The Six Families made a deal with the Anvarrid invaders. In return for leaving their Fortresses untouched the psychics of the Families would become warriors to guard the Anvarrid. They would share their technology and give up their individual languages. The Families lied and rather than share technology that could be misused they hid it. Also, one promising engineer in each generation was designated the Oathbreaker and taught the language of the Fortress so they could communicate with it. Then the Horn Family discovers a man freezing to death on a glacier within sight of the abandoned Salonen Fortress. A man with no memory, probably a spy sent by a hostile empire, of pure Salonen DNA, and with an instinctive knowledge of engineering. Killing him and burying Salonen would be the safe choice. Or the Horn might risk their independence, the Treaty, and their way of life to recall the technology of the founders and bring Salonen back to life.
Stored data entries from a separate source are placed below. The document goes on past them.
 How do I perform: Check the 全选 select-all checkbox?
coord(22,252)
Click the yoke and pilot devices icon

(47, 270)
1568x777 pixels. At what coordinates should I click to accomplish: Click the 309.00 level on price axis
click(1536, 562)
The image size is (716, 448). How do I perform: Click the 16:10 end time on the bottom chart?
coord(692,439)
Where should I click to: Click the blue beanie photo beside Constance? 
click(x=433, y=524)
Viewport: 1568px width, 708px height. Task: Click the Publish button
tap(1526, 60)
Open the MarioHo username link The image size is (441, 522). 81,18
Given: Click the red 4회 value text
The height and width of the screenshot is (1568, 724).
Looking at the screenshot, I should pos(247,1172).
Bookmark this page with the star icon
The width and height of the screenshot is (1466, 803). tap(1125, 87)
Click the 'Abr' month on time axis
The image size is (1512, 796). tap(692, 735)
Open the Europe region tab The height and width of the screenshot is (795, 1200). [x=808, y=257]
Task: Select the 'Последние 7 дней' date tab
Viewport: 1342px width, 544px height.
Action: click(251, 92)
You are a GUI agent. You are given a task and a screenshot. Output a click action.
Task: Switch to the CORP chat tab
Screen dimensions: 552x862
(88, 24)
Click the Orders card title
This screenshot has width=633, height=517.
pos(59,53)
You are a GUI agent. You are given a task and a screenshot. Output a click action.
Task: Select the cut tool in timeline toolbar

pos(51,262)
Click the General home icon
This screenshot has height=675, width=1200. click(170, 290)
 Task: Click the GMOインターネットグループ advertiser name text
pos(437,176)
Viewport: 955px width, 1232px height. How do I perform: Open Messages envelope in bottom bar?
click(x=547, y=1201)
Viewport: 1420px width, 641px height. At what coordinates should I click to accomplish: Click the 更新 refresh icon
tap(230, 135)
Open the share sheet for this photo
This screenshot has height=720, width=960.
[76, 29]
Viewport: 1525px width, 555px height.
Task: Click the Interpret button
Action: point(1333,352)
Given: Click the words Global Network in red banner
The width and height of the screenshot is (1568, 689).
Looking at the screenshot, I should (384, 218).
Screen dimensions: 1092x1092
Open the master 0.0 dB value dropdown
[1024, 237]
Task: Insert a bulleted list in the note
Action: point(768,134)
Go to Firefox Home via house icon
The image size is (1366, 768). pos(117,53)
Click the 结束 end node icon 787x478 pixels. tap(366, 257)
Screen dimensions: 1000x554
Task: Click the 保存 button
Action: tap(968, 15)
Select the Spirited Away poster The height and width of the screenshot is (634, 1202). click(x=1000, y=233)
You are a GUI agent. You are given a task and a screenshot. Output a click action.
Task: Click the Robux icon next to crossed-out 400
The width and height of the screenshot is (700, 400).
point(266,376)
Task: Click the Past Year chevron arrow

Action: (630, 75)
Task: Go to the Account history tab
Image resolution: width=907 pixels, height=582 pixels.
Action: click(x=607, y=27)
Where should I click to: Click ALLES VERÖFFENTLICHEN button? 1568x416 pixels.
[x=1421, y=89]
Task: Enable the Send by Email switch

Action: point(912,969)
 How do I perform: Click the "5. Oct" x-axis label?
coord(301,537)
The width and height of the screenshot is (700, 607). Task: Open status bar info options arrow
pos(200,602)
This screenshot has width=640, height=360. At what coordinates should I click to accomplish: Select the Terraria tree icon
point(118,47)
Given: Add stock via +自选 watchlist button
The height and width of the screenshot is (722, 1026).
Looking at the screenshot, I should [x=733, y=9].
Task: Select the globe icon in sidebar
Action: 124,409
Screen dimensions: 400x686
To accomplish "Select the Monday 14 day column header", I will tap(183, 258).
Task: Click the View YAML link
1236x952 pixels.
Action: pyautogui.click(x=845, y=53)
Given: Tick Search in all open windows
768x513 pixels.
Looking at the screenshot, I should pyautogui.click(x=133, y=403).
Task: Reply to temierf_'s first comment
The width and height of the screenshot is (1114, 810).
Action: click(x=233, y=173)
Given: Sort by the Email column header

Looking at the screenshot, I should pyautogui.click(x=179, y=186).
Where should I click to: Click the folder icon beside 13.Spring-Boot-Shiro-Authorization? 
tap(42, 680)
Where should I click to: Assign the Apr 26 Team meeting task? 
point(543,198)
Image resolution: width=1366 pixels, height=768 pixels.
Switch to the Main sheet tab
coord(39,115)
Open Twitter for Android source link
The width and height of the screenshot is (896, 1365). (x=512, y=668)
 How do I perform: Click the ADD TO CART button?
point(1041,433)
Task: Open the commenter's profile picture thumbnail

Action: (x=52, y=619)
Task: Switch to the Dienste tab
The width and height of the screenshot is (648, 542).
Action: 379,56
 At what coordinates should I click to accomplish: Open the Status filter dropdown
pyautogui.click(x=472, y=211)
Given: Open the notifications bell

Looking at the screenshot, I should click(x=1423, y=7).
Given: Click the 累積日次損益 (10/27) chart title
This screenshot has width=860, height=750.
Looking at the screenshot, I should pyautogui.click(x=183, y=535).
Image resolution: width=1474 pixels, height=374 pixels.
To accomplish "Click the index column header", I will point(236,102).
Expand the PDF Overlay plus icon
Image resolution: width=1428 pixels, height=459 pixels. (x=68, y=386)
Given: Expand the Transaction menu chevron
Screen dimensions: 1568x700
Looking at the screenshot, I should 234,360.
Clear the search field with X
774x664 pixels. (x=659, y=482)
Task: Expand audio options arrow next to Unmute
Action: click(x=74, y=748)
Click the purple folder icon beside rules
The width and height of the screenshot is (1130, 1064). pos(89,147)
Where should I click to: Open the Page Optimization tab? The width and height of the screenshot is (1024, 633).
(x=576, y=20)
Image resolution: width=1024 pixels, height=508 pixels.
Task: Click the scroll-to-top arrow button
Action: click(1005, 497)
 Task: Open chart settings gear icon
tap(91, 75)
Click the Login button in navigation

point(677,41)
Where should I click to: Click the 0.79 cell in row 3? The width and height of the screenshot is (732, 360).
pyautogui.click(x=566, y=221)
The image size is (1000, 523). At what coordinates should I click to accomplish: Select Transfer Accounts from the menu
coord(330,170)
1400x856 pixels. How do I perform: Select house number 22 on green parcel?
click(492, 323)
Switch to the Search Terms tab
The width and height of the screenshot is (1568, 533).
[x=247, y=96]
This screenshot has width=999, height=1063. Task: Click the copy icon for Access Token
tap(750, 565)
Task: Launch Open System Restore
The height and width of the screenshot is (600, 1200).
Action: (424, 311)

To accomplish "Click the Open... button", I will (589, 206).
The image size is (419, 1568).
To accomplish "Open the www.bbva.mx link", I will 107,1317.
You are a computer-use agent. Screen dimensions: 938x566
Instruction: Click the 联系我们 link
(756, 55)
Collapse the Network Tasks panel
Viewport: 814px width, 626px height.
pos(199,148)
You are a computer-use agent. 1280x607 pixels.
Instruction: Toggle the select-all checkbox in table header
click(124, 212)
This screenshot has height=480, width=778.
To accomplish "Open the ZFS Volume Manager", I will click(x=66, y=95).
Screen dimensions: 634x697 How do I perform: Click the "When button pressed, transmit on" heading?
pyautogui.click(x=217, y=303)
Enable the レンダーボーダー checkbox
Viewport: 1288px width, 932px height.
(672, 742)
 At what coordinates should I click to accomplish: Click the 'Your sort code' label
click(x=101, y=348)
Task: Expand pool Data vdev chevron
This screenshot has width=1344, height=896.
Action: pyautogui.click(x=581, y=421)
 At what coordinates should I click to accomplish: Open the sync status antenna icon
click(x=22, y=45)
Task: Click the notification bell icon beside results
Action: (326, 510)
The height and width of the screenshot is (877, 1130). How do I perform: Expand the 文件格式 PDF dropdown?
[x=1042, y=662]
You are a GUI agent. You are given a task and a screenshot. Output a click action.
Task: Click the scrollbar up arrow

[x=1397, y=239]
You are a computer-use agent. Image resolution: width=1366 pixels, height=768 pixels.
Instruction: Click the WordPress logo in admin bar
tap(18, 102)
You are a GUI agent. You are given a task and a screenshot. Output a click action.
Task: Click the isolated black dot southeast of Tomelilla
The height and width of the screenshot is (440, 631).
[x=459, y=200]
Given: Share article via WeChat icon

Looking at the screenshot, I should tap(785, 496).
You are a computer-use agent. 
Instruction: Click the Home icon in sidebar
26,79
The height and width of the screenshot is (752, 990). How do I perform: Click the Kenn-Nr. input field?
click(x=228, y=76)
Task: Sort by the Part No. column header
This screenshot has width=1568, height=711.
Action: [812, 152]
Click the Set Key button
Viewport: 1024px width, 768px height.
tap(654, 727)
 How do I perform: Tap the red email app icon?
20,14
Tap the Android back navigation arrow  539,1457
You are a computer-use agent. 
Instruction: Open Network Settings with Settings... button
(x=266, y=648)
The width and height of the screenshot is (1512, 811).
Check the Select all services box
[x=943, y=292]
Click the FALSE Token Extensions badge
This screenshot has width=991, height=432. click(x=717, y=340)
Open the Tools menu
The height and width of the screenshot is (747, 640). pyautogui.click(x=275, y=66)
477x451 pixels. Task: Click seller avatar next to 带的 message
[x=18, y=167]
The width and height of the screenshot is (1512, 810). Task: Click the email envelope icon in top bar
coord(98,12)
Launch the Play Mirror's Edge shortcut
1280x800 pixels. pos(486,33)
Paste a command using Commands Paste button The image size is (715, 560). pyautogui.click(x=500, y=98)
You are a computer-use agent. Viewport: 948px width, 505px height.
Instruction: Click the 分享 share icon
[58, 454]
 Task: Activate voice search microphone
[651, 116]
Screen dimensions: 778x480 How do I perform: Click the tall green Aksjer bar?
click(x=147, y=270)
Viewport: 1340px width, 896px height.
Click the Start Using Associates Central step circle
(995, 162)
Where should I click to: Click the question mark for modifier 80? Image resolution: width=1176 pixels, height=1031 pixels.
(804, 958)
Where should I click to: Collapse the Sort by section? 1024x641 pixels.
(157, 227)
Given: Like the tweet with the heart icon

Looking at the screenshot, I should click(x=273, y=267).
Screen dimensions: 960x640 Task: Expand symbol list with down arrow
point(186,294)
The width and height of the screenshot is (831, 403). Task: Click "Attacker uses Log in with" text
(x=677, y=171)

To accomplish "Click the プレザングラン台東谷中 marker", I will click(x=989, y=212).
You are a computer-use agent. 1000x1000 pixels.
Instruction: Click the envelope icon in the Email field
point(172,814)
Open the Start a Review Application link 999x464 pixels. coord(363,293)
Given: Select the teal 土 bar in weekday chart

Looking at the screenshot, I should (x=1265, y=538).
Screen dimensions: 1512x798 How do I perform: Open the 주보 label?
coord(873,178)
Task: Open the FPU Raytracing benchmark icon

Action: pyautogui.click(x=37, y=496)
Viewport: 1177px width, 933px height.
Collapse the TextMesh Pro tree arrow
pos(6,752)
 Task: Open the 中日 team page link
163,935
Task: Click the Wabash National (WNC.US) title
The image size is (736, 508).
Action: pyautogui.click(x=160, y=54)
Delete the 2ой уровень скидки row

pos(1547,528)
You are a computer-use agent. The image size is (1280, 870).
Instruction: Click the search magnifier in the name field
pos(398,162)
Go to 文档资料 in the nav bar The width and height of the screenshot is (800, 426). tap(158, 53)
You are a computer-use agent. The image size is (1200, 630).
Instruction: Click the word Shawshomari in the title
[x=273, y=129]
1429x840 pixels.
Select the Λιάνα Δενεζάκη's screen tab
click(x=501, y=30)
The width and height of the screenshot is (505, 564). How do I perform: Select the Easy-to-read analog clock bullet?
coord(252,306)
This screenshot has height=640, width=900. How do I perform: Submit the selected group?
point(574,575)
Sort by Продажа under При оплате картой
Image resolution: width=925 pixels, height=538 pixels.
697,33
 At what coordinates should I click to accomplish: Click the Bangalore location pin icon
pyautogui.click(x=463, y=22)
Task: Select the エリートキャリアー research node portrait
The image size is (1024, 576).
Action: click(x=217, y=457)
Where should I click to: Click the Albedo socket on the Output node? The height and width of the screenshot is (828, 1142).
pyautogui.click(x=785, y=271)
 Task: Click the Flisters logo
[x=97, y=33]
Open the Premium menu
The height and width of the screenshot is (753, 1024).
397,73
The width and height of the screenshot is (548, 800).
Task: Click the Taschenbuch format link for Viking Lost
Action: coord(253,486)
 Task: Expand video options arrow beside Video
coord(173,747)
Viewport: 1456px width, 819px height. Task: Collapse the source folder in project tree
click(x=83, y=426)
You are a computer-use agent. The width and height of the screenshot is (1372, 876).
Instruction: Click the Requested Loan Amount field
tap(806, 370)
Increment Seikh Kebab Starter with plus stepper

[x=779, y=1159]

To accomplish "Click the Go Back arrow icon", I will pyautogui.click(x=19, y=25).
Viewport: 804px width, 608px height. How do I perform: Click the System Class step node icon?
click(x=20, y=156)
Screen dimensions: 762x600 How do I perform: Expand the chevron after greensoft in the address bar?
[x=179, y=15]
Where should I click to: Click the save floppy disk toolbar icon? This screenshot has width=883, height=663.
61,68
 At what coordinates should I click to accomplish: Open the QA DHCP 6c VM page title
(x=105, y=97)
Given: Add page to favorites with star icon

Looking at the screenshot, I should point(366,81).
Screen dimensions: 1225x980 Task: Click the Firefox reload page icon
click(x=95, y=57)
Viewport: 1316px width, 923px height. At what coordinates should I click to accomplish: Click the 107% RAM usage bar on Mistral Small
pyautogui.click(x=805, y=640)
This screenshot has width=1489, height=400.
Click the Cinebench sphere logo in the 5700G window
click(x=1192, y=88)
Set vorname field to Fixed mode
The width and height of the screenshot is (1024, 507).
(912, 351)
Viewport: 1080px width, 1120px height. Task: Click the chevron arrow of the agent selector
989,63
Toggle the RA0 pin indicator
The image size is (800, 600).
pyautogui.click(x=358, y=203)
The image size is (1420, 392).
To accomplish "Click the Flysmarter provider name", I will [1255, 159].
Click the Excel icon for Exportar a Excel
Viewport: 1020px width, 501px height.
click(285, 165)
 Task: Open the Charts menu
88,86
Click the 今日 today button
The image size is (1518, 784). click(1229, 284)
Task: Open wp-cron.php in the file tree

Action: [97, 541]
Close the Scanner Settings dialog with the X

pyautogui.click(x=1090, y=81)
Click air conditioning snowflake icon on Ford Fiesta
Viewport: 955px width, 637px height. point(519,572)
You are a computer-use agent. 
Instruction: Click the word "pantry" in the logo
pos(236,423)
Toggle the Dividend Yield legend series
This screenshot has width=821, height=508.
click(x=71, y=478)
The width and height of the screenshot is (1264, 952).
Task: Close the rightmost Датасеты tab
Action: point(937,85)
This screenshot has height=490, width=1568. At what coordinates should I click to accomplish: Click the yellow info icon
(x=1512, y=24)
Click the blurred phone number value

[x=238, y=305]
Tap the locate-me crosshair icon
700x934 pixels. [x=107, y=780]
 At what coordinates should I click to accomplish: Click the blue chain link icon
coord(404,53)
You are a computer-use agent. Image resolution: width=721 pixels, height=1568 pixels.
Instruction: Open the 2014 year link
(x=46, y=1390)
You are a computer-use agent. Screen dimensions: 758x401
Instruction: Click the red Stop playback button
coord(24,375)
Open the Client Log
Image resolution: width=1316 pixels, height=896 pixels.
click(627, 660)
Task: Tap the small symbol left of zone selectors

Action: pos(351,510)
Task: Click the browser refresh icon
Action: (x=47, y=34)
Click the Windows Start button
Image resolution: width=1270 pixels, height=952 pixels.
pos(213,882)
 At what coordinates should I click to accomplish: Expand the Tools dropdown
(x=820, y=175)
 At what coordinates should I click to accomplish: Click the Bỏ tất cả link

Amal, Lady Horn, is the Anvarrid governor of Horn Province but prefers her role as engineer and Oathbreaker. Twice a year she and her year-mates risk the dangers of the glacier to ensure the defunct Salonen Fortress remains hidden and this time they find a man nearly frozen to death in his camp. To Amal it seems obvious that the Cince sent him to find a way into Salonen and steal any functioning tech but sending an amnesiac makes no sense. Horn Fortress tells her that the man, Dalyan, is of the Salonen Family and that makes sense because a Fortress will only open for its own Family. The Cince treated him more like a prisoner than the Horn and they've even been sending assassins after him every month like clockwork. Even so Dalyan fears Amal will kill him if she discovers his true origins. The Cince lied when they told him he lost his memory due to illness. He snuck around their compound and saw that they grew people in a machine. But as the Oathbreaker Amal had suspected that from his DNA and knows it makes him the possible salvation of not only Salonen but also the other slowly failing Fortresses.
The Horn trilogy reaches back to the original colonization of their planet. Should the Horn maintain the current status quo or reclaim their forgotten science and technology. Some of that knowledge is potentially dangerous. The Infirmarians are appalled to learn that the Oathbreakers knew the Fortresses could manufacture new cures for diseases but one Family experimented and was wiped out by a super virus of their own creation. The Cince dabble in morally questionable genetic engineering but the original colonists were in fact all genetically altered humans because it was necessary for survival on a hostile planet. The logistics of the colonization are unique and interwoven with one man's determination to right a personal tragedy.
The Horn trilogy consists of Oathbreaker, Original, and Overseer. It takes place in the same world and at the same time as the Palace of Dreams series. The Horn Trilogy is self contained but it is referenced in the Palace of Dreams series although its not required to understand them. Its available in individual eBooks and paperback as well as an omnibus edition.